- THE INPUT -
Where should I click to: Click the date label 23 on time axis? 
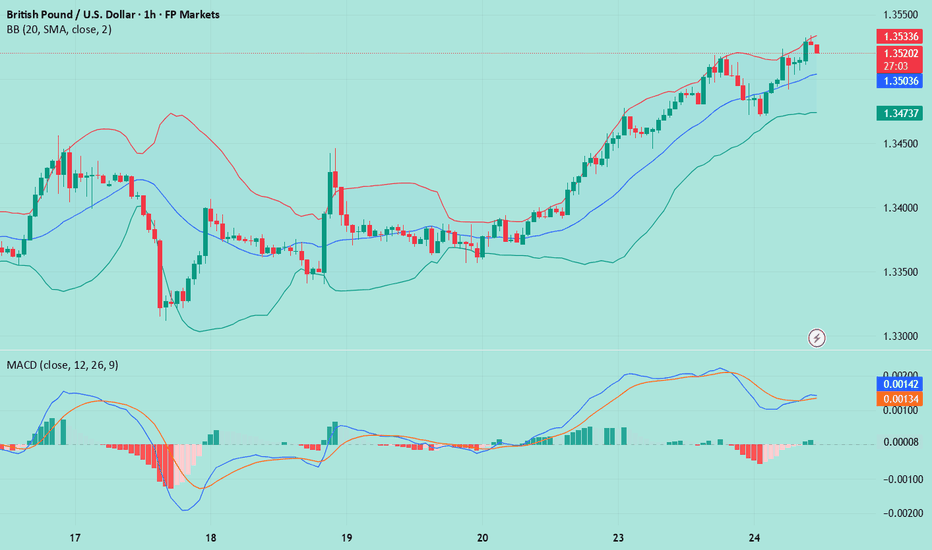(x=619, y=538)
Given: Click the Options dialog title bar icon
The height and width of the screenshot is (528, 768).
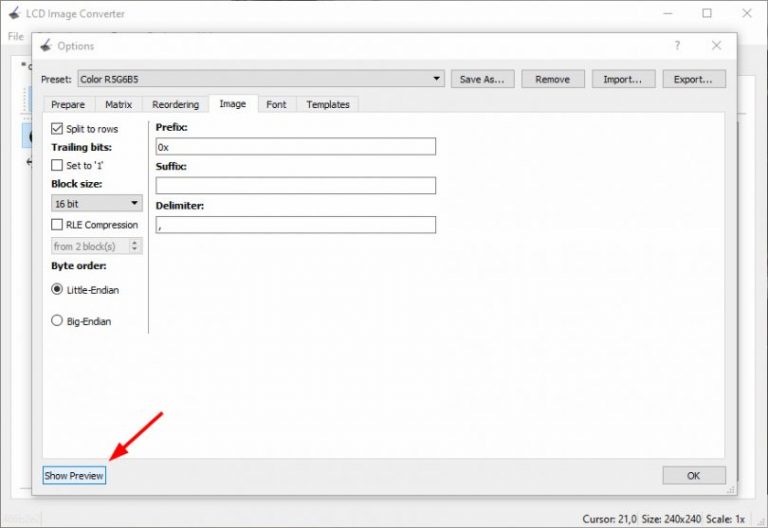Looking at the screenshot, I should pos(46,46).
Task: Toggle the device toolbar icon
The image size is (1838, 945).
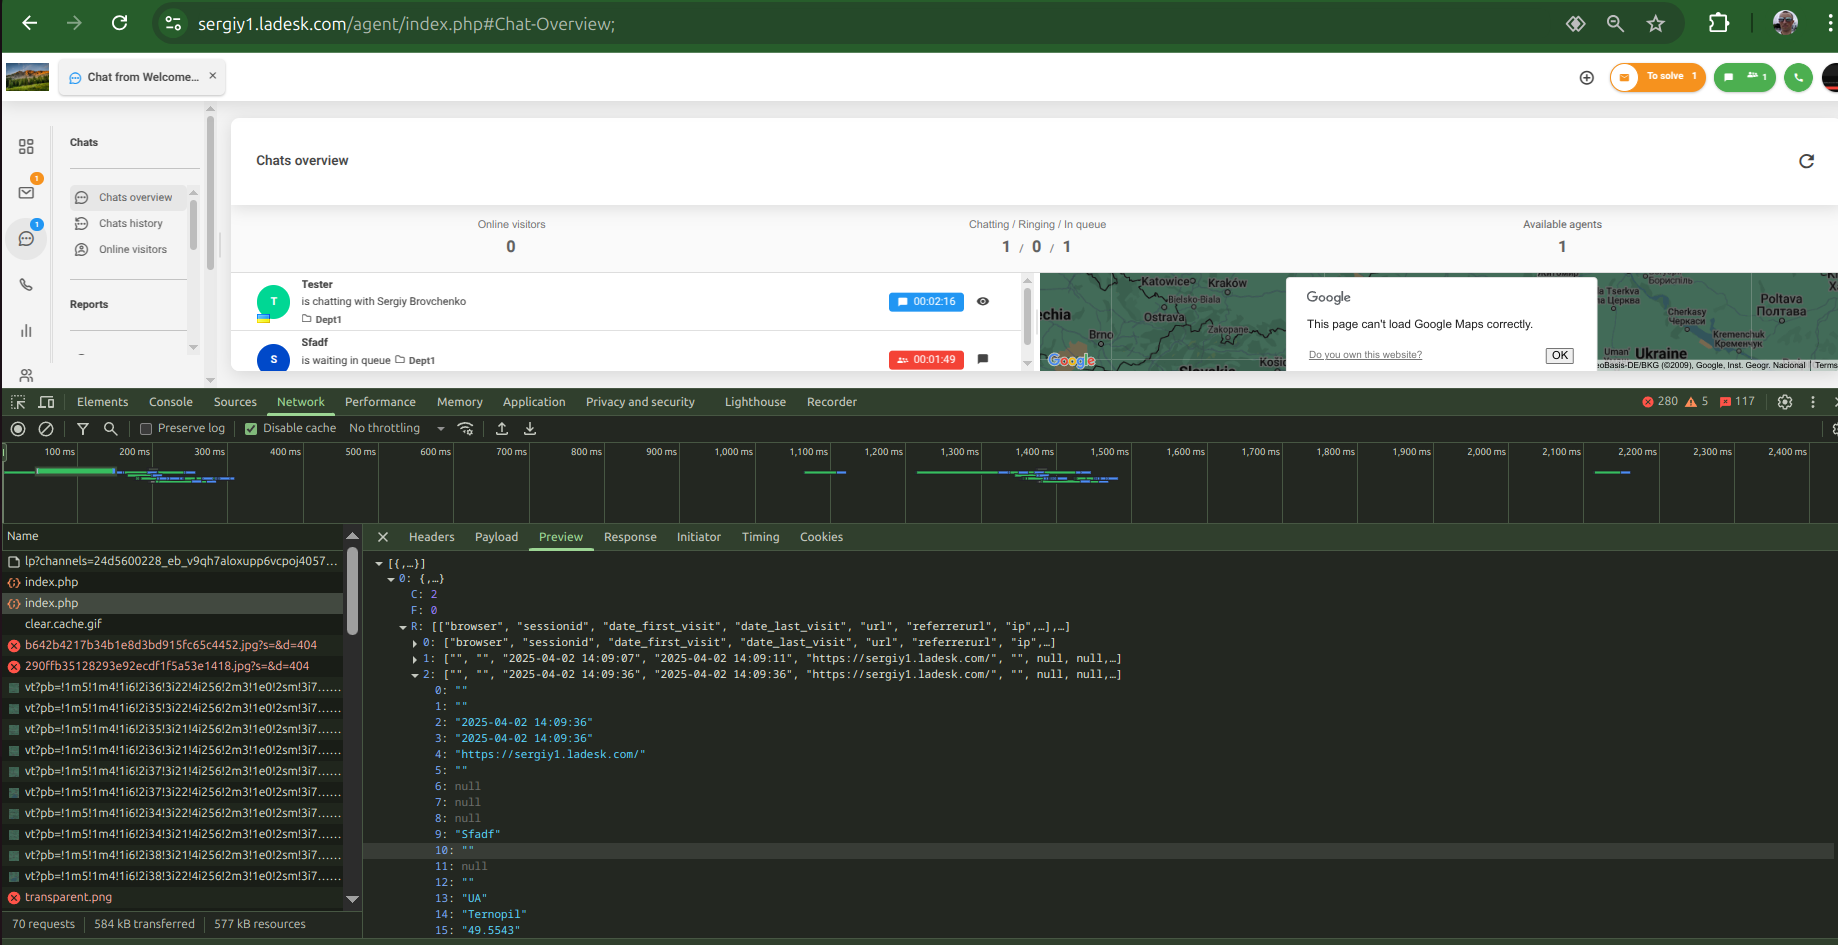Action: (46, 402)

- OBJECTIVE -
Copy out the records above word for word, every line of them, but omit the pictures.

- EXERCISE RESPONSE -
Where should I click to: Click the date label 23 on time axis? 
(x=619, y=538)
Given: Click the Options dialog title bar icon
The height and width of the screenshot is (528, 768).
Looking at the screenshot, I should pos(46,46).
Task: Toggle the device toolbar icon
The image size is (1838, 945).
Action: (46, 402)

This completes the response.